Segment Start: EXERCISE INPUTS
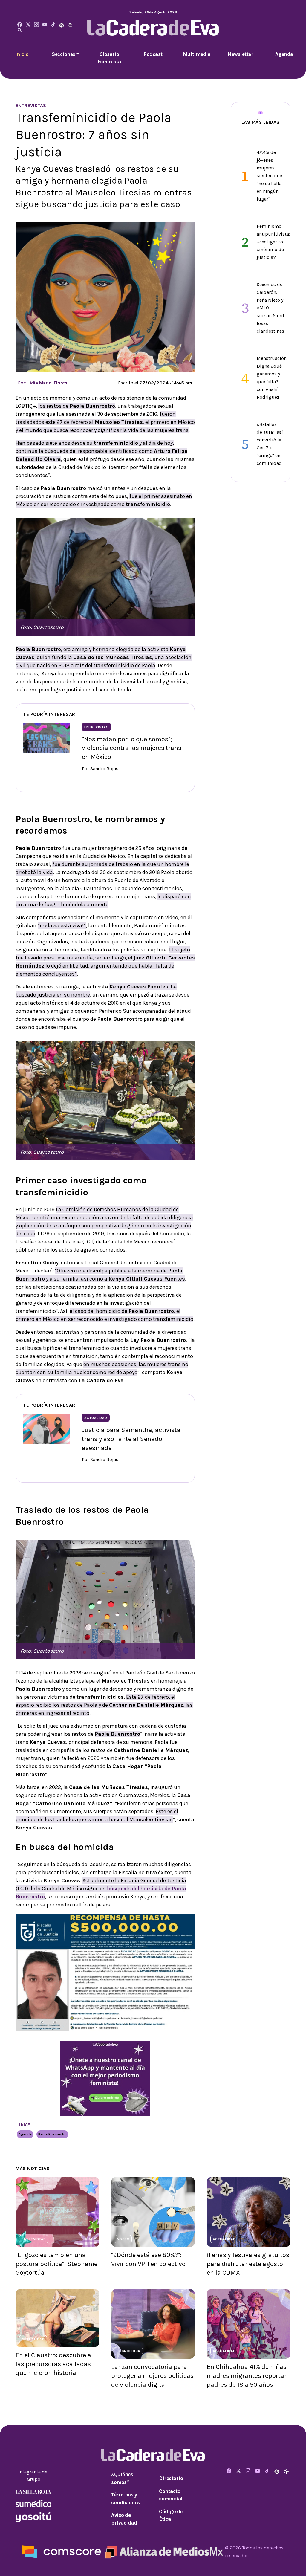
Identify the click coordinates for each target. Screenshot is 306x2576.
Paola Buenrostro (52, 2134)
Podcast (153, 54)
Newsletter (240, 54)
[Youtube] (44, 25)
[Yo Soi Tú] (33, 2516)
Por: (43, 383)
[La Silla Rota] (33, 2491)
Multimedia (197, 54)
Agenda (284, 54)
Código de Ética (171, 2515)
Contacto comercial (171, 2495)
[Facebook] (19, 25)
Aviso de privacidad (124, 2519)
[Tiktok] (53, 25)
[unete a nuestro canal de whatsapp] (105, 2078)
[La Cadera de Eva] (36, 25)
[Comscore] (61, 2551)
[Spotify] (61, 25)
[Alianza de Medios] (163, 2551)
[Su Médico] (33, 2503)
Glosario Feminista (109, 58)
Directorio (171, 2478)
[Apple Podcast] (70, 25)
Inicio (22, 54)
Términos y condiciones (125, 2498)
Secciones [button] (63, 54)
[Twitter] (28, 25)
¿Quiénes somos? (122, 2478)
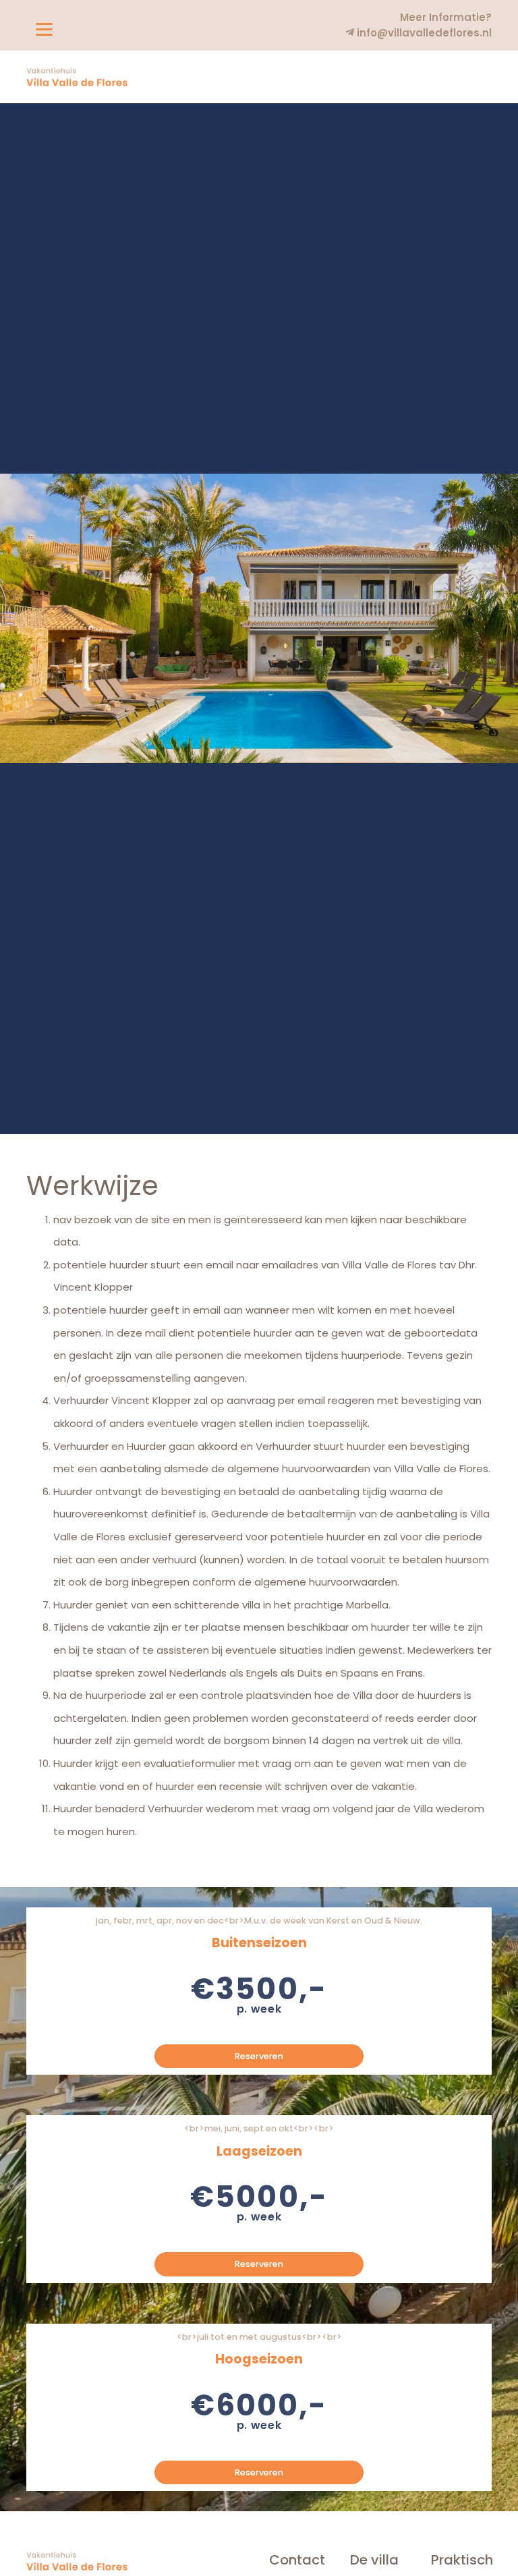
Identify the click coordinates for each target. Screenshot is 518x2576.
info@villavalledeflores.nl (423, 33)
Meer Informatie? (446, 17)
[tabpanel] (259, 618)
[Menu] (44, 28)
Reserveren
Segment End: EXERCISE INPUTS
The entries must be repeated exactly. Leave the images out.

**RESULT OF THIS TASK**:
Identify the click coordinates for each target. Screenshot is 306x2576.
Paola Buenrostro (52, 2134)
Podcast (153, 54)
Newsletter (240, 54)
[Youtube] (44, 25)
[Yo Soi Tú] (33, 2516)
Por: (43, 383)
[La Silla Rota] (33, 2491)
Multimedia (197, 54)
Agenda (284, 54)
Código de Ética (171, 2515)
Contacto comercial (171, 2495)
[Facebook] (19, 25)
Aviso de privacidad (124, 2519)
[Tiktok] (53, 25)
[unete a nuestro canal de whatsapp] (105, 2078)
[La Cadera de Eva] (36, 25)
[Comscore] (61, 2551)
[Spotify] (61, 25)
[Alianza de Medios] (163, 2551)
[Su Médico] (33, 2503)
Glosario Feminista (109, 58)
Directorio (171, 2478)
[Apple Podcast] (70, 25)
Inicio (22, 54)
Términos y condiciones (125, 2498)
Secciones [button] (63, 54)
[Twitter] (28, 25)
¿Quiénes somos? (122, 2478)
Identify the click coordinates for each target. Screenshot is 518x2576.
info@villavalledeflores.nl (423, 33)
Meer Informatie? (446, 17)
[tabpanel] (259, 618)
[Menu] (44, 28)
Reserveren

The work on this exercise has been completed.